### General Information
#### Data Set Information
> Machine learning is used in high-energy physics experiments to search for the signatures of exotic particles. These signatures are learned from Monte Carlo simulations of the collisions that produce these particles and the resulting decay products. In each of the three data sets here, the goal is to separate particle-producing collisions from a background source. [...] The data is separated into a training set of 7 million examples and a test set of 3.5 million for each.

([UCI Machine Learning Repository](http://archive.ics.uci.edu/ml/datasets/HEPMASS#))

#### Attribute Information
> The first column is the class label (1 for signal, 0 for background), followed by the 27 normalized features (22 low-level features then 5 high-level features), and a 28th mass feature.

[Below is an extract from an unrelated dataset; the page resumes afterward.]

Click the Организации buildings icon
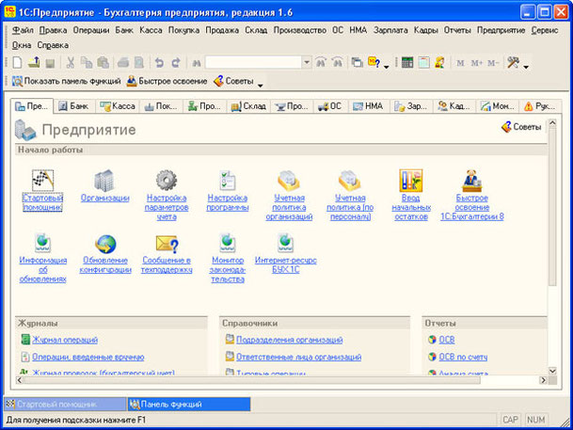The width and height of the screenshot is (573, 430). [104, 180]
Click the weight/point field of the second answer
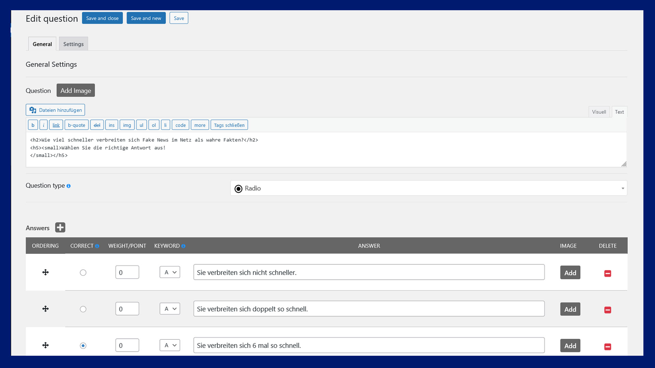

([UCI Machine Learning Repository](http://archive.ics.uci.edu/ml/datasets/HEPMASS#))

| label |      f0      |       f1     | ... |      f25     |      f26     |            mass              |
|:-----:|:------------:|:------------:|:---:|:------------:|:------------:|:----------------------------:|
| {0,1} | $\mathbb{R}$ | $\mathbb{R}$ | ... | $\mathbb{R}$ | $\mathbb{R}$ | {500, 750, 1000, 1250, 1500} |

### Statistics

In [22]:
import dask.dataframe as dd
import matplotlib.pyplot as plt
%matplotlib notebook
import numpy as np
import itertools

data = dd.read_csv('data/all_test.csv')
data = data.rename(columns={'# label': 'label'})
features = data.drop(['label', 'mass'], axis=1)
#features.compute().describe() # NOTE this might freeze your computer for a while :)

In [26]:
def scatterplot_matrix(data, **kwargs):
    """Plots a scatterplot matrix of subplots.  Each row of "data" is plotted
    against other rows, resulting in a nrows by nrows grid of subplots with the
    diagonal subplots labeled with "names".  Additional keyword arguments are
    passed on to matplotlib's "plot" command. Returns the matplotlib figure
    object containg the subplot grid."""
    
    numvars = data.columns.__len__()
    columns = data.columns
    fig, axes = plt.subplots(nrows=numvars, ncols=numvars, figsize=(27,27))
    fig.subplots_adjust(hspace=0.05, wspace=0.05)
    
    for ax in axes.flat:
        # Hide all ticks and labels
        ax.xaxis.set_visible(False)
        ax.yaxis.set_visible(False)

        # Set up ticks only on one side for the "edge" subplots...
        if ax.is_first_col():
            ax.yaxis.set_ticks_position('left')
        if ax.is_last_col():
            ax.yaxis.set_ticks_position('right')
        if ax.is_first_row():
            ax.xaxis.set_ticks_position('top')
        if ax.is_last_row():
            ax.xaxis.set_ticks_position('bottom')

    # Plot the data.
    for i, j in zip(*np.triu_indices_from(axes, k=1)):
        for x, y in [(i,j), (j,i)]:
            axes[y,x].plot(data[columns[x]], data[columns[y]], **kwargs)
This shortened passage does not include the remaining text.